→ 任务要求:
**1)** 根据所给文本回答下列问题：
(a) 状态 $f_{l, r}$ 表示什么？
(b) 代码中常量 maxn 的取值是多少？
(c) 代码将 f[0][0] 赋为何值？
**2)** 请照录所给文本中从“const int maxn”起直至“i = 0; i <= n; ++i)”止（含该处）的部分，不作任何改动。

→ 所给文本:
2022NOIP A层联测19

A. 皮胚

$DP$ $f_{l, r}$ 表示 $s, t$ 分别匹配到 $l, r$ 是否可行

转移就是简单分类讨论

code

#include<bits/stdc++.h>

using namespace std;

typedef long long ll;
typedef unsigned long long ull;


const int maxn = 2005;
char s[maxn], t[maxn];
bool f[maxn][maxn];
int n, m;
void solve(){
	scanf("%s%s",s + 1, t + 1);
	n = strlen(s + 1);
	m = strlen(t + 1);
	memset(f, 0, sizeof(f));
	f[0][0] = 1;
	for(int i = 0; i <= n; ++i)
		for(int j = 0; j <= m; ++j)

→ 数据:
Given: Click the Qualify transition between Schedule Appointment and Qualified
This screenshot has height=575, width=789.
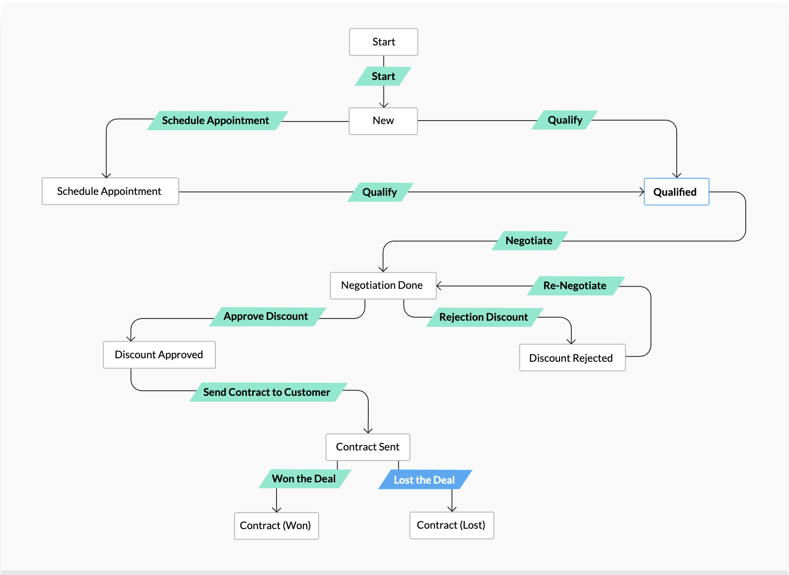Looking at the screenshot, I should point(379,192).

→ 各题答案:
**1)**
(a) 表示 $s, t$ 分别匹配到 $l, r$ 是否可行。
(b) 2005
(c) 1

**2)**
const int maxn = 2005;
char s[maxn], t[maxn];
bool f[maxn][maxn];
int n, m;
void solve(){
	scanf("%s%s",s + 1, t + 1);
	n = strlen(s + 1);
	m = strlen(t + 1);
	memset(f, 0, sizeof(f));
	f[0][0] = 1;
	for(int i = 0; i <= n; ++i)